Taking precautions during pregnancy and feeling concerned about the well-being of your baby is a natural part of antenatal and postnatal anxiety. But women can take respite in knowing that simple changes can significantly reduce certain risks during pregnancies, according to a new study. An international study led by researchers in New Zealand suggests that sleeping on your side during pregnancy reduces stillbirth risk by half.

The study, published today in The Lancet's EClinicalMedicine.com, found there is a risk of stillbirth associated with pregnant women sleeping on their backs during their last trimester. Changing sleeping positions to the side in the final three months of pregnancy can reduce that risk, according to the study. Lead author of the study, Professor Lesley McCowan, advised sleeping on either side after 28 weeks instead, according to The Sydney Morning Herald.

"Going to sleep lying on the back was associated with a 2.6 fold increased risk of stillbirth compared to going to sleep lying on the left side," McCowan, from the University of Auckland’s Department of Obstetrics and Gynecology, told The Sydney Morning Herald. “The left and right sides were equally safe which means pregnant women have a choice of settling to sleep on their left or right side.”

The research found — according to an article on the findings authored by McCowan and Robin Cronin, and published in The Conversation — the stillbirth risk linked to mothers lying on their backs is due to the associated reduced blood flow to the womb. McCowan explained, citing recent research also conducted by the University of Auckland, the mother’s blood circulation in her abdomen’s major vessel — the inferior vena cava — is restricted by as much as 80 percent due to compression by the womb when she lays on her back.

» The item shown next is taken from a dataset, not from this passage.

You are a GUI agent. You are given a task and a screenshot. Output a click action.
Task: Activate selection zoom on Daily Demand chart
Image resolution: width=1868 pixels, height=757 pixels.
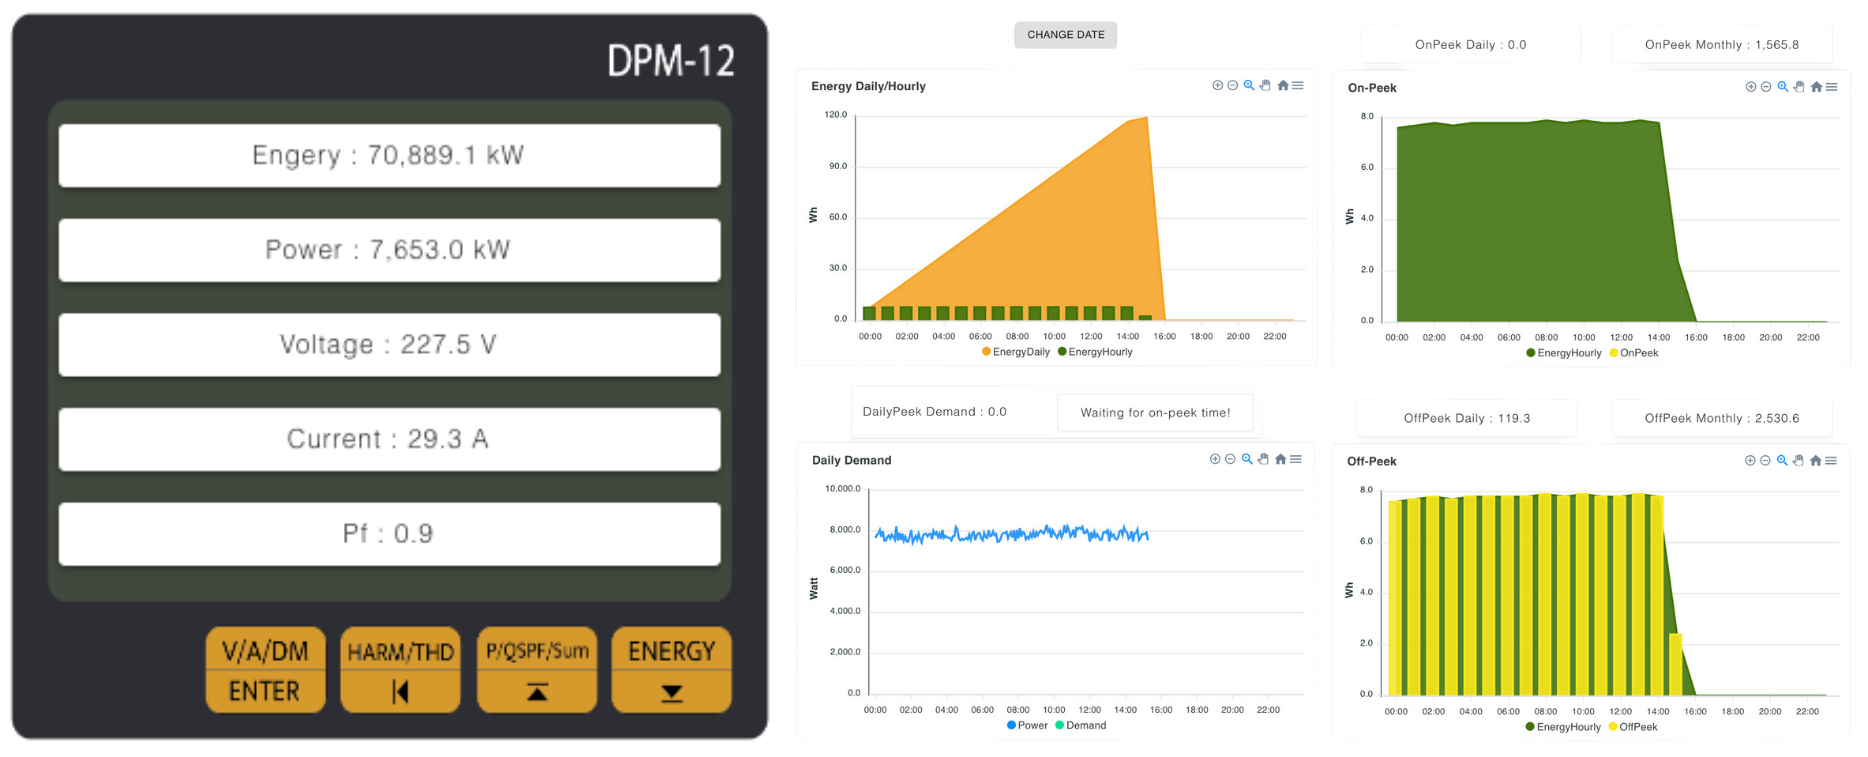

The mother’s main artery carrying oxygen, the aorta, is also partly compressed during this time, reducing blood flow to the uterus, placenta, and baby, McCowan explained in The Conversation. While the mother’s circulation responds by increasing blood flow elsewhere, McCowan explained, it does not fully compensate for the compression.

The study speculates that while healthy unborn babies can "compensate for reduced blood supply," babies who are "unwell" or otherwise "vulnerable" are at risk, McCowan told The Sydney Morning Herald.

The research showed that the risk of stillbirth is increased about 16 times if a mother pregnant with a “very small baby” sleeps while laying on her back after 28 weeks, according to MedicalXpress.

Another study also conducted at the University of Auckland and published in The Journal of Physiology in 2017 showed that the fetus was less active when the mother slept on her back.

The researchers, who were the first to monitor unborn babies overnight while also monitoring the mother’s sleeping position, as Science Daily reported, found that the fetus was only in an “active state” when the mother was sleeping on her left or right side. As soon as the mother changed her position to sleeping on her back in the 2017 study, the unborn baby reduced activity, becoming quiet or still. According to Northwestern Medicine, fetal activity is an indication of the baby's well-being,

Peter Stone, a lead researcher on that study, told Science Daily at the time, "In the situation where the baby may not be healthy, such as those with poor growth, the baby may not tolerate the effect of maternal back sleeping."

Now, researchers suggest that identifying and modifying risk factors can prevent approximately 6 percent of late stillbirths, according to Stuff.co.nz.

If you’re back sleeper at 28 weeks of gestation and entering your last trimester of pregnancy, getting accustomed sleeping on your sides instead may be the best course of action. While pregnancy is tough and changing habits is not easy, this research is an invaluable resource for expectant moms.